With the discussion on the CBTC project continuing, I asked Bronx Science students about their commutes, experiences riding the subway, and thoughts on the project. Their responses were mixed. While many overall approve of the MTA’s investment into CBTC, they also believe the MTA should focus on other aspects of the subway to improve their service, safety, and cleanliness.
“The signals most likely do help, but I honestly haven’t really noticed it on the (7),” said Asahi Ono ’25, a frequent rider of the (4), (7), and (Q) trains. “It would be better in my opinion if they had set arrival times like the JR (Japanese Railway, the most common train lines used in Japan) does. I’d much rather they invest in accessibility for stations (escalators, elevators, bigger platforms in general) and sanitation.”
“The MTA’s investment into CBTC is certainly a great thing, but I think there needs to be some restructuring to truly take the system into its potential,” said David Lin ‘25.
“Right now, you have multiple different lines sharing tracks throughout the system. Some examples include: the (E) and (F) in Queens, the (N) and (Q) in Manhattan, and the (4) and (5) in Manhattan and Brooklyn. This is called interlining, and is actually quite rare in other transit systems around the world,” he said.

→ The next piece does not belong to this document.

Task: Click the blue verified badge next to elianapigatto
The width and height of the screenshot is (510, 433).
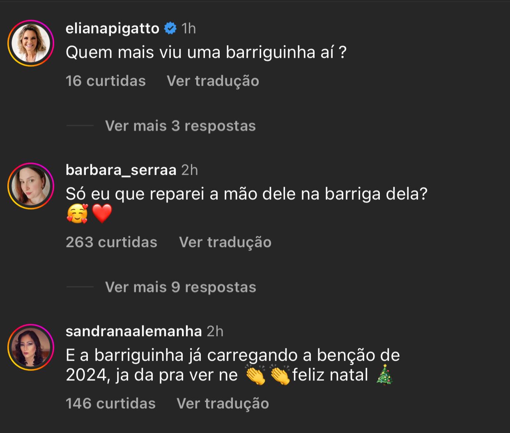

“However, this means that if an incident happened on one track (or one train line), it can spread and cause delays to a lot more trains, regardless of CBTC. Also, trains need to often be held at stations to allow another train to go in front of it.” He explained, “If you’ve taken the (4) downtown, you’ll probably notice that sometimes, the train is held at 161st Street-Yankee Stadium for a minute or so. This is due to a (5) sharing tracks with the (4) up ahead, and the (5) gets priority, slowing down (4) train riders. Overall, CBTC is a great thing, but the MTA should consider detangling (de-interlining) their trains so we can have maximum service with minimal disruptions.”
De-interlining is another proposal championed by many to help improve the frequency of trains and minimize delays and service changes. While interlining has its advantages, including its ability to minimize transfers and provide service to a greater portion of the city, there can also be delays, causing a rapid spread to a large portion of the subway as multiple train lines have to share the same track.
“The MTA should work on better time performance, better headways on trains with more than 5-minute waits, and just making transfers nicer,” said Shadman Syed ’25. “It should also try to make subways safer, but that is a problem that is only partially within its jurisdiction.”
While CBTC has been fully installed in only two subway lines so far, for the four million New Yorkers who ride the subway every day, this has been a major improvement. As the MTA continues to install these new signals, the agency hopes to continue to improve service and capacity for the growing number of subway riders and mark a new era for the New York City subway.
As the MTA continues to install these new signals, the agency hopes to continue to improve service and capacity for the growing number of subway riders and mark a new era for the New York City subway.